PHYSICAL DESCRIPTION: ceramic, porcelain, hard paste (overall material)

MEASUREMENTS: 6¾" 12.2cm

OBJECT NAME: Figure group

PLACE MADE: Meissen, Saxony, Germany

DATE MADE: 1750-1760

SUBJECT: The Hans Syz Collection

Art

Domestic Furnishing

Industry and Manufacturing

CREDIT LINE: Hans C. Syz Collection

ID NUMBER: 1983.0565.61

COLLECTOR/ DONOR: 158

ACCESSION NUMBER:

(DATA SOURCE: National Museum of American History, Kenneth E. Behring Center)

MARK: Crossed swords in underglaze blue.

PURCHASED FROM: Adolf Beckhardt, The Art Exchange, New York, 1942.
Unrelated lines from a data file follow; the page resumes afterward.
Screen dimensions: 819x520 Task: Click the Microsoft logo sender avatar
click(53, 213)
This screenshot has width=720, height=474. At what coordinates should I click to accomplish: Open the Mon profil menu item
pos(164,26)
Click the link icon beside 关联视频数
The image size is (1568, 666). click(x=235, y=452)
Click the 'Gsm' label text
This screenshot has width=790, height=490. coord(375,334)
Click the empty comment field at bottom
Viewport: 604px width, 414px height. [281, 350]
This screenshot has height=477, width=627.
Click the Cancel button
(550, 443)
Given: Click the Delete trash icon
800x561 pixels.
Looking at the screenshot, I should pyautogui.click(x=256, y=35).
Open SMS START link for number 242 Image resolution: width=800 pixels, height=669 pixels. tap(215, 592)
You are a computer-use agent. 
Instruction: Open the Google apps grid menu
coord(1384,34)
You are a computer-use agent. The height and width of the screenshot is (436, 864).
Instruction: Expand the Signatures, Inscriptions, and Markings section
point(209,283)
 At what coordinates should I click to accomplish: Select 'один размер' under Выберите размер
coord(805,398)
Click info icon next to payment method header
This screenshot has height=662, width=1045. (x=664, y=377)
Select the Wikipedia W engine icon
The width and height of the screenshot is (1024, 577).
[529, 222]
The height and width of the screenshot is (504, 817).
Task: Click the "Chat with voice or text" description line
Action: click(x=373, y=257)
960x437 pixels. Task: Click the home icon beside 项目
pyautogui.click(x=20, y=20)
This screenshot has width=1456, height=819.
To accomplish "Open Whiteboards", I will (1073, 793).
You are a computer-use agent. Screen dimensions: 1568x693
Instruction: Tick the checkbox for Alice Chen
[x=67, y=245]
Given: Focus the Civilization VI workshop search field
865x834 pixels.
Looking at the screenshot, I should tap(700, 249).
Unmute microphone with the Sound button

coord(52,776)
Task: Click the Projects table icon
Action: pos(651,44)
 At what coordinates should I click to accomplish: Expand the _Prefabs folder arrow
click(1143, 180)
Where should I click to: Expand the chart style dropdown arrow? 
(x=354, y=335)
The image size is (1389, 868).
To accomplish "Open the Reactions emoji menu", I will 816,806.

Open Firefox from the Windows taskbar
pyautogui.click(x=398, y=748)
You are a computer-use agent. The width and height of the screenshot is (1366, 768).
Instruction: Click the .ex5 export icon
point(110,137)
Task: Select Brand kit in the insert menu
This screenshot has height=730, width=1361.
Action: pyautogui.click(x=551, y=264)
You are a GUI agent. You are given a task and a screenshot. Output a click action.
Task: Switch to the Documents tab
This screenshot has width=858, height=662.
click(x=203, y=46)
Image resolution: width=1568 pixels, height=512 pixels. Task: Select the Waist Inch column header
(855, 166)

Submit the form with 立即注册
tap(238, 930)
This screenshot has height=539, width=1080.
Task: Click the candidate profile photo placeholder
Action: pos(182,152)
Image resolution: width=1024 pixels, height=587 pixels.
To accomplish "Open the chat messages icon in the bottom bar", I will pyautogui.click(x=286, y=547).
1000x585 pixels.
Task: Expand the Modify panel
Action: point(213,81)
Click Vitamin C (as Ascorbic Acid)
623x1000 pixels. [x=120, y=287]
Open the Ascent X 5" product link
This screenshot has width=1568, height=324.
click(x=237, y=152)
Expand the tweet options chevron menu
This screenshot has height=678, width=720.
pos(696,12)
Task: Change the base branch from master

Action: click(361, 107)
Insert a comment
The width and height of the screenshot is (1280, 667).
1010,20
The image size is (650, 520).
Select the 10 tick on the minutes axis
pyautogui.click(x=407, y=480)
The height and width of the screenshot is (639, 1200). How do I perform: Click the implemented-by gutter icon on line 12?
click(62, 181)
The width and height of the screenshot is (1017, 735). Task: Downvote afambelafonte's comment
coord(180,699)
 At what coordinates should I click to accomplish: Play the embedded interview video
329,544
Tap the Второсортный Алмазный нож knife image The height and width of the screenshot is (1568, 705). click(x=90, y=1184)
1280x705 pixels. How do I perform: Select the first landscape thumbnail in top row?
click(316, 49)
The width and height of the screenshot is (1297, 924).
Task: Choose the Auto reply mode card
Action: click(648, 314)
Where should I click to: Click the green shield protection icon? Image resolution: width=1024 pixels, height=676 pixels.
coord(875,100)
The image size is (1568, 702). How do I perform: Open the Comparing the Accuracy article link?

This figure group is from the Smithsonian’s Hans Syz Collection of Meissen Porcelain. Dr. Syz (1894-1991) began his collection in the early years of World War II, when he purchased eighteenth-century Meissen table wares from the Art Exchange run by the New York dealer Adolf Beckhardt (1889-1962). Dr. Syz, a Swiss immigrant to the United States, collected Meissen porcelain while engaged in a professional career in psychiatry and the research of human behavior. He believed that cultural artifacts have an important role to play in enhancing our awareness and understanding of human creativity and its communication among peoples. His collection grew to represent this conviction.

The invention of Meissen porcelain, declared over three hundred years ago early in 1709, was a collective achievement that represents an early modern precursor to industrial chemistry and materials science. The porcelains we see in our museum collections, made in the small town of Meissen in Germany, were the result of an intense period of empirical research. Generally associated with artistic achievement of a high order, Meissen porcelain was also a technological achievement in the development of inorganic, non-metallic materials.

Modeled by Johann Joachim Kaendler (1706-1775) the figure group represents the Old Testament story in Kings 3:16-18 when King Solomon resolved a dispute between two women who lived in the same dwelling. Both women had recently given birth to sons, but one child died. The mother who lost her child switched her dead baby for the living one, and a dispute arose between the two women when the mother of the child who remained alive suspected wrongdoing. They took their dispute to King Solomon who called for a sword and declared that he would divide the living child in two and settle the matter. The true mother of the living child cried out in anguish that she would rather the other woman took the child than let it be killed. Solomon’s judgment was to return the living child to the woman he judged to be its natural mother, believing that through her desperation to keep the child alive no matter what the personal cost, she revealed the truth.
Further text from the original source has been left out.